In this module the student will gain a comprehensive understanding and practical experience of the modelling and simulation of physical systems within an automotive context. Developing both theoretical and practical understanding of the derivation of ordinary differential equations, applicable numerical methods and the construction of models to solve problems in both time and frequency domains.
Upon successful completion participants will be able to:
- Demonstrate a comprehensive understanding of the practical application of the different approaches to mathematical modelling and analysis of one-dimensional physical systems
- Derive, translate, solve & analyse 1D functional models of physical systems in sequential block diagram & state variable forms.
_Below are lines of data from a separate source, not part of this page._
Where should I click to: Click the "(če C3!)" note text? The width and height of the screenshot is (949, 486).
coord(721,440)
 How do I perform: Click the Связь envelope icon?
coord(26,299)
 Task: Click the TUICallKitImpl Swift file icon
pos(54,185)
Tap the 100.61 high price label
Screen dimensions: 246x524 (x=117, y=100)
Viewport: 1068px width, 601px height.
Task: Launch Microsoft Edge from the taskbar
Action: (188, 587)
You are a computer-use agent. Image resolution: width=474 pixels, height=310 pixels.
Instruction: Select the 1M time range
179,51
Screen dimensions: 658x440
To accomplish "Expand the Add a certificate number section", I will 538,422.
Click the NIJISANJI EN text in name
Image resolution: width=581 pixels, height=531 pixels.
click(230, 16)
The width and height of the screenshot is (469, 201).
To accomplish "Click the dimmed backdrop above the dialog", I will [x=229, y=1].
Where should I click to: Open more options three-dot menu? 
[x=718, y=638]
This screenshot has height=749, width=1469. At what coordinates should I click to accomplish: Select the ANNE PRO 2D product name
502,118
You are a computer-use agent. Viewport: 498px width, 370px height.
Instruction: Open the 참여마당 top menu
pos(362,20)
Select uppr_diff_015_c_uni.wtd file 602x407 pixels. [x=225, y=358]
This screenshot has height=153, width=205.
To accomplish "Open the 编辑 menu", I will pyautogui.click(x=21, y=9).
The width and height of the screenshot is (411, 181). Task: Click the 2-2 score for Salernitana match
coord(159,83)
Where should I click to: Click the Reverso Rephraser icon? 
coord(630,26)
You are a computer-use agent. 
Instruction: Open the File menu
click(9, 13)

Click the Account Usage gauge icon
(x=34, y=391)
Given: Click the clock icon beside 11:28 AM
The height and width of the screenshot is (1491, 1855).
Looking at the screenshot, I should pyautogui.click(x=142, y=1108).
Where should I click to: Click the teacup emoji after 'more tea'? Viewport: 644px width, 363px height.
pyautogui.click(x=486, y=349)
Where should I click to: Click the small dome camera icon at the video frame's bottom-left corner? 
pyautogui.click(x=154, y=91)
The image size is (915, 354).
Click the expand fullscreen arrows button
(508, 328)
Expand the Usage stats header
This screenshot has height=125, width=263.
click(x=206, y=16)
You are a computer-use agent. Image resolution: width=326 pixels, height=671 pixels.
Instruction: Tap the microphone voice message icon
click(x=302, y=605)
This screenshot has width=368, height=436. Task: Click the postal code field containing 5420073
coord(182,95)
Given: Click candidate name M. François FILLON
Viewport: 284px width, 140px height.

- Critically evaluate a range of numerical solver methods and evaluate the correct usage and errors for each within the context of simulation efficiency and accuracy. Demonstrate understanding in model linearization and parameter estimation methods.
- Critically evaluate different methods of model verification and validation and synthesise a framework for data driven modelling within the context of model aims and objectives.
- Develop integrated models of automotive systems to gain a practical understanding of multi-physics simulation techniques.
- 1-D Multi Physics System Simulation within the electrical, mechanical and hydraulic domains.
- Physical Modelling using ordinary differential equations (ODE's) and state variable block diagram modelling methods for both linear and non-linear systems.
- Eigen-value calculation & transfer-function analysis of physical automotive systems within the frequency domain and time domain.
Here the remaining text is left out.